++++ THE DATA ++++

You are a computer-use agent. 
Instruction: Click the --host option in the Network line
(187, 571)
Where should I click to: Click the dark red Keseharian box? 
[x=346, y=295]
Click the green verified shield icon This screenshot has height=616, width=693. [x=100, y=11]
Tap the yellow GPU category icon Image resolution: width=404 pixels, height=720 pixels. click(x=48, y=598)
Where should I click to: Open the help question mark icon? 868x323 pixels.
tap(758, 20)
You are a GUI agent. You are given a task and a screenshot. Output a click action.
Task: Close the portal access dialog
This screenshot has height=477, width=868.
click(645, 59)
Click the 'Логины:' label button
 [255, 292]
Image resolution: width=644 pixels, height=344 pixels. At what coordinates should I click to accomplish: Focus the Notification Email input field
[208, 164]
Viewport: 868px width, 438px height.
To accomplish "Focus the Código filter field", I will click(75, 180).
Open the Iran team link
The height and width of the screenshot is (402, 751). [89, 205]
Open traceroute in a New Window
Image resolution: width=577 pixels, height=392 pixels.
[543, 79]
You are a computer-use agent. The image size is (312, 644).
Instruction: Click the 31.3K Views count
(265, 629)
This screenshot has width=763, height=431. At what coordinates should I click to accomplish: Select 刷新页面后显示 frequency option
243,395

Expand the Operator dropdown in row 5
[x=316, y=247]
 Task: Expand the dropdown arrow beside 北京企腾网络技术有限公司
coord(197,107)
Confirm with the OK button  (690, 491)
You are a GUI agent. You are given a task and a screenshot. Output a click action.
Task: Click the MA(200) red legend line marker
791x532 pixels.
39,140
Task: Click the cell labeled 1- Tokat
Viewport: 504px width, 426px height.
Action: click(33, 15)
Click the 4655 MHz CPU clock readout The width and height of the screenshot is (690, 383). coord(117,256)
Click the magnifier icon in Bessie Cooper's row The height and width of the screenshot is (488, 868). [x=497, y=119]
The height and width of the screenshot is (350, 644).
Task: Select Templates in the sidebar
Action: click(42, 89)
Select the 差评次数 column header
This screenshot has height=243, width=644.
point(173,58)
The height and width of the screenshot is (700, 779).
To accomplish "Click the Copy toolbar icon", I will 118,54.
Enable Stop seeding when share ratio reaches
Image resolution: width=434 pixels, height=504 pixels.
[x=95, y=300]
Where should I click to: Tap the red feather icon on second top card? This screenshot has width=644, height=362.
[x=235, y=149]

++++

WHAT THIS TASK INVOLVES: Every line of the records should be reproduced exactly.

RESPONSE AREA:
You are a computer-use agent. 
Instruction: Click the --host option in the Network line
(187, 571)
Where should I click to: Click the dark red Keseharian box? 
[x=346, y=295]
Click the green verified shield icon This screenshot has height=616, width=693. [x=100, y=11]
Tap the yellow GPU category icon Image resolution: width=404 pixels, height=720 pixels. click(x=48, y=598)
Where should I click to: Open the help question mark icon? 868x323 pixels.
tap(758, 20)
You are a GUI agent. You are given a task and a screenshot. Output a click action.
Task: Close the portal access dialog
This screenshot has height=477, width=868.
click(645, 59)
Click the 'Логины:' label button
 [255, 292]
Image resolution: width=644 pixels, height=344 pixels. At what coordinates should I click to accomplish: Focus the Notification Email input field
[208, 164]
Viewport: 868px width, 438px height.
To accomplish "Focus the Código filter field", I will click(75, 180).
Open the Iran team link
The height and width of the screenshot is (402, 751). [89, 205]
Open traceroute in a New Window
Image resolution: width=577 pixels, height=392 pixels.
[543, 79]
You are a computer-use agent. The image size is (312, 644).
Instruction: Click the 31.3K Views count
(265, 629)
This screenshot has width=763, height=431. At what coordinates should I click to accomplish: Select 刷新页面后显示 frequency option
243,395

Expand the Operator dropdown in row 5
[x=316, y=247]
 Task: Expand the dropdown arrow beside 北京企腾网络技术有限公司
coord(197,107)
Confirm with the OK button  (690, 491)
You are a GUI agent. You are given a task and a screenshot. Output a click action.
Task: Click the MA(200) red legend line marker
791x532 pixels.
39,140
Task: Click the cell labeled 1- Tokat
Viewport: 504px width, 426px height.
Action: click(33, 15)
Click the 4655 MHz CPU clock readout The width and height of the screenshot is (690, 383). coord(117,256)
Click the magnifier icon in Bessie Cooper's row The height and width of the screenshot is (488, 868). [x=497, y=119]
The height and width of the screenshot is (350, 644).
Task: Select Templates in the sidebar
Action: click(42, 89)
Select the 差评次数 column header
This screenshot has height=243, width=644.
point(173,58)
The height and width of the screenshot is (700, 779).
To accomplish "Click the Copy toolbar icon", I will 118,54.
Enable Stop seeding when share ratio reaches
Image resolution: width=434 pixels, height=504 pixels.
[x=95, y=300]
Where should I click to: Tap the red feather icon on second top card? This screenshot has width=644, height=362.
[x=235, y=149]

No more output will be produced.